## Passage shown:

━━━━━━━━━━━━━━━━

Last August, in a temporary fit of rationality, I made my way into the local Jeep dealership to ask what they would give me in trade for my beloved 2015 JK Wrangler.

As everyone knows, delays in the supply chain pushed the value of used vehicles to record highs. According to the blue book, at the time my Jeep had decreased in value only 4.1% since I bought it new in the summer of ’15. At 85,000 miles, it was also starting to exhibit the symptoms of middle age: a radio that worked only intermittently, a quiet wa-wump in the suspension, a parking brake the didn’t hold on anything other than perfectly level ground. If there was a time to trade up, now was it.

There were no new two-door models available for sale anywhere, but if I was willing to wait I could order one from the factory. Yes, I was willing to wait.

The new Jeep

The Wrangler underwent a model change in 2017. My 2015 was a “JK”. The current model is a “JL”, so some things, inevitably, would be different.

I prefer a pretty stripped down vehicle (less to go wrong, so I tell myself). So, I ordered the Sport model with manual transmission. It’s also less expensive than other trim packages. For practicality, I added air conditioning, towing package, plastic sill guards, and rear tub liner.

━━━━━━━━━━━━━━━━

## Available data:
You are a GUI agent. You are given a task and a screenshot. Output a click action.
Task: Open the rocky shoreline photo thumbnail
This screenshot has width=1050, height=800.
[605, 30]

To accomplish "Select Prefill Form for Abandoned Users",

━━━━━━━━━━━━━━━━

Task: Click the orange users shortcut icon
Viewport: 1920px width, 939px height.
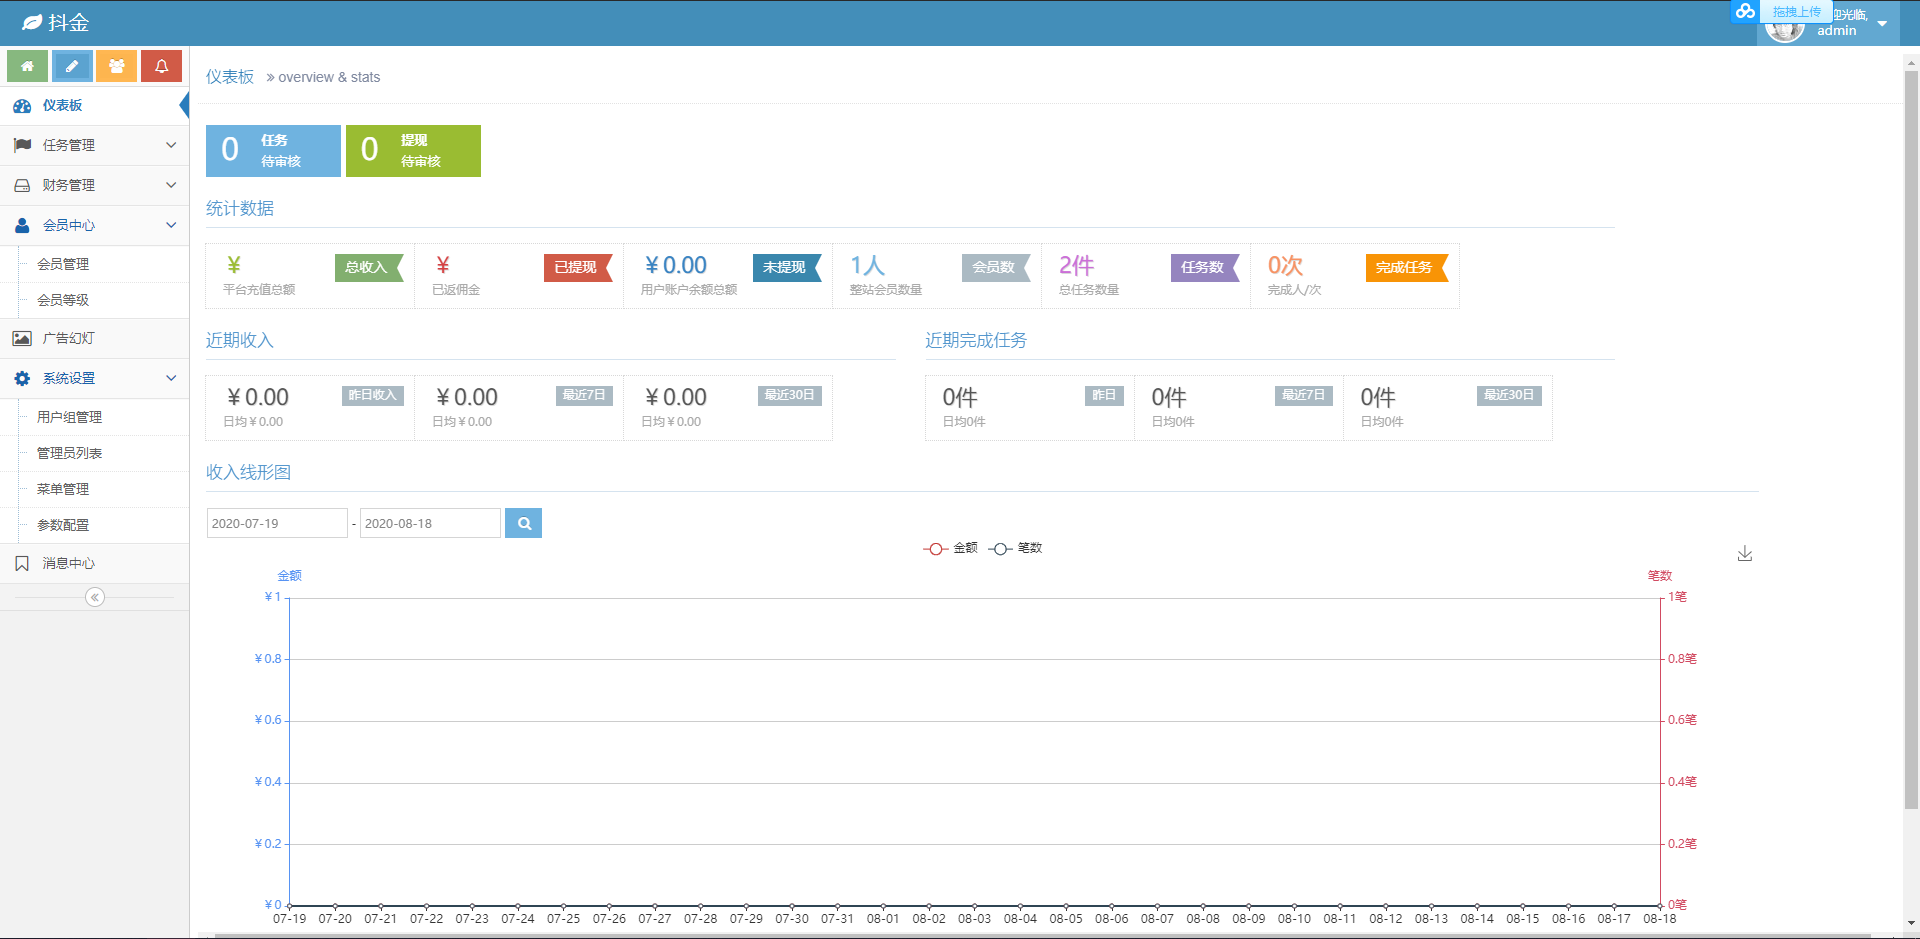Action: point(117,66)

━━━━━━━━━━━━━━━━

## Assigned task A:
In the Jeep passage, what kind of transmission did the writer order on the new Sport model?
## Assigned task B:
Please print the Jeep passage from "Last August, in" to "2015 JK Wrangler.".
The items come from a separate source, unrelated to the Jeep passage.

## Exercise response A:
A manual transmission.

## Exercise response B:
Last August, in a temporary fit of rationality, I made my way into the local Jeep dealership to ask what they would give me in trade for my beloved 2015 JK Wrangler.